When is Rental Income Not Taxable Under ‘Income from House Property’?

1. Rental Income Treated as Business Income

In certain cases, rental income from property is considered business income rather than “Income from House Property.” This usually applies when the taxpayer is in the business of letting out properties, such as a property dealer or real estate business.

  • Rental Income from Properties Held as a Business:
    If the primary activity of the taxpayer is buying, selling, or letting out properties, the rental income is treated as business income.

Example:

  • A company that buys, develops, and rents out commercial properties as its business will report the rental income as business income, and not under “Income from House Property.”

2. Income from Property Used for Commercial Purpose

If a property is used for business purposes, such as leasing office spaces, the income may be considered business income. The tax treatment depends on the nature of the business activity and the frequency of renting out properties.

Example:

  • A property management company that rents out multiple commercial properties may classify the rental income as business income because it is part of the company’s core business.

3. Subletting Income

If the taxpayer is subletting the property to another tenant, the income from subletting may also be taxed as business income.

Example:

  • An individual who rents a commercial space, and later sublets it to another business, may be taxed on the rental income from the subletting as business income.

How is Income from House Property Taxed?

For rental income under “Income from House Property,” the following deductions are allowed:

  1. Standard Deduction:
    • A standard deduction of 30% of the annual value (gross rent minus municipal taxes) is allowed to cover maintenance, repairs, and other related expenses.
  2. Interest on Borrowed Capital:
    • Interest paid on loans taken to acquire, construct, or repair the property is deductible.
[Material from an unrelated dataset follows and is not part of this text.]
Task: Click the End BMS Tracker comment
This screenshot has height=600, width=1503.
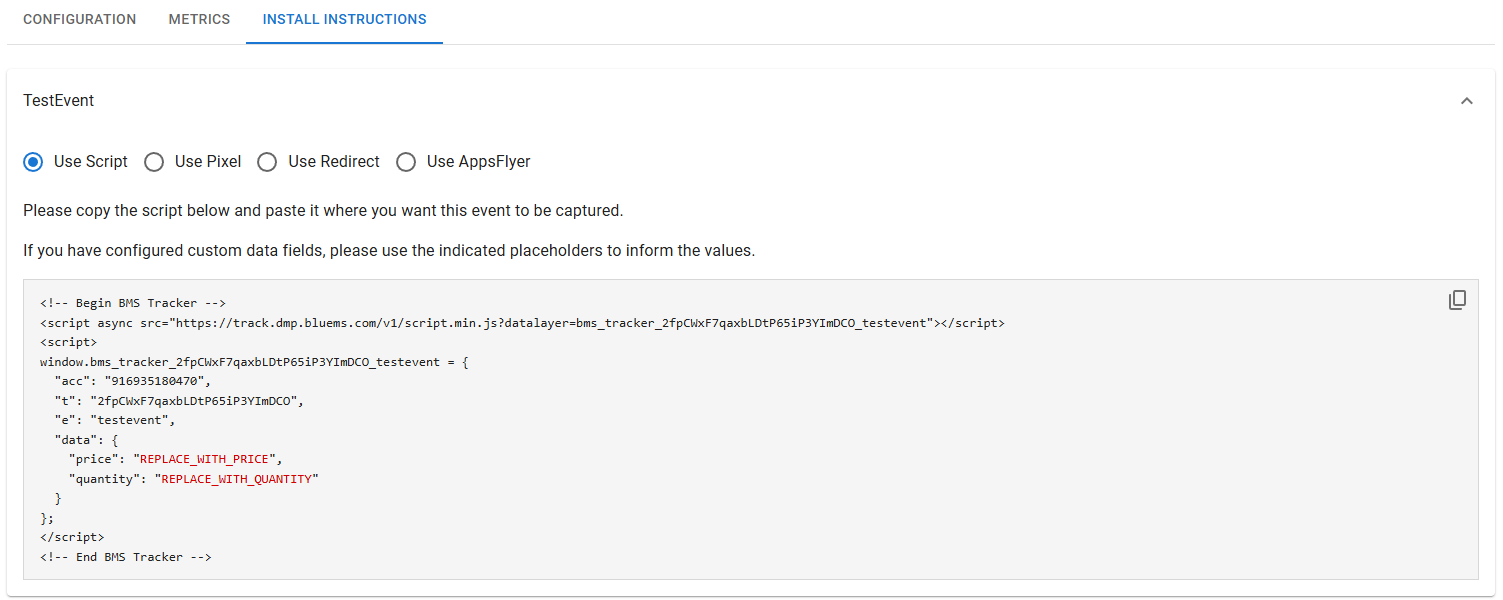Action: pos(125,557)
This deduction is allowed irrespective of whether the property is let out or not.
  3. Municipal Taxes:
    • Property taxes paid to the municipal authority can be deducted from the rental income.

How to Determine the Taxable Income?

To calculate the taxable income from house property, the following formula is used:

Gross Annual Value (GAV) = Rent received/receivable (higher of actual rent or expected rent)
Less: Municipal Taxes
Net Annual Value (NAV) = GAV – Municipal Taxes
Less: 30% Standard Deduction
Less: Interest on Loan (if applicable)
Taxable Income from House Property = NAV – Deductions


FAQs

1. Can rental income from property used for personal purposes be taxed under ‘Income from House Property’?
No, rental income is not taxable under this head if the property is used for personal purposes and not rented out.
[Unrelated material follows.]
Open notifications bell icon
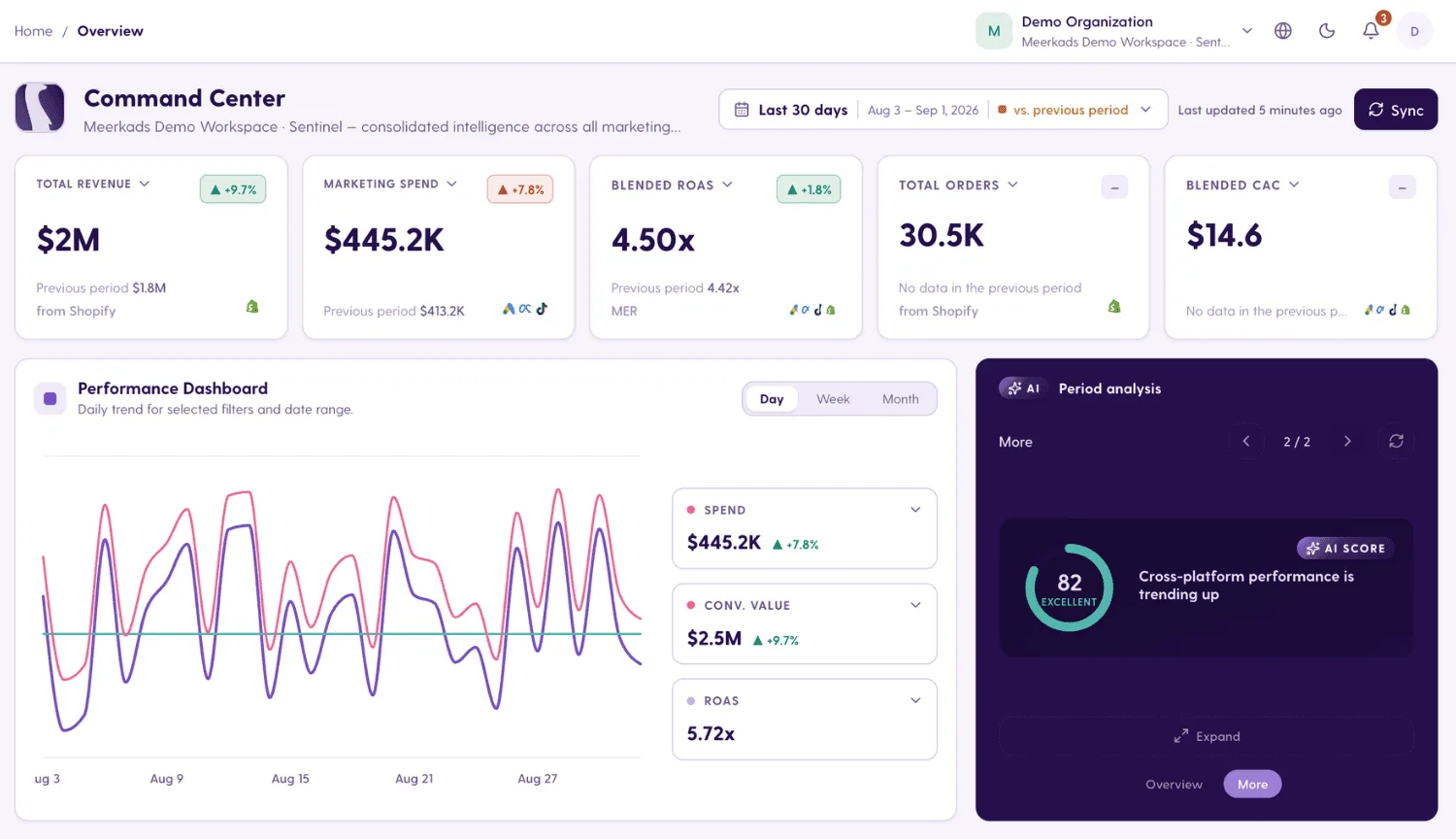The image size is (1456, 839). [x=1371, y=31]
2. Is rental income from a commercial property taxed differently?
Rental income from commercial properties is taxed under “Income from House Property” unless the income is part of a business activity, in which case it may be treated as business income.

3. What if I sublet a rented property?
Rental income from subletting may be considered business income, depending on the frequency and nature of the subletting.

4. Is there any tax exemption for rental income from a self-occupied property?
No, rental income is not earned from self-occupied properties. However, if you have a loan on the property, you can claim deductions on the interest paid under “Income from House Property.”

5. Can I deduct repairs and maintenance from rental income?
A standard deduction of 30% is available on the net annual value, which covers repairs and maintenance. Specific repairs and maintenance costs cannot be deducted separately.


Conclusion

The taxability of rental income depends on the nature of the property and how it is used. Rental income from properties that are not part of the taxpayer’s core business activity is generally taxed under “Income from House Property”. However, if renting out properties is a primary business activity or the property is used for business purposes, the income is taxed as business income. Understanding the tax treatment is essential for accurate filing and minimizing tax liabilities.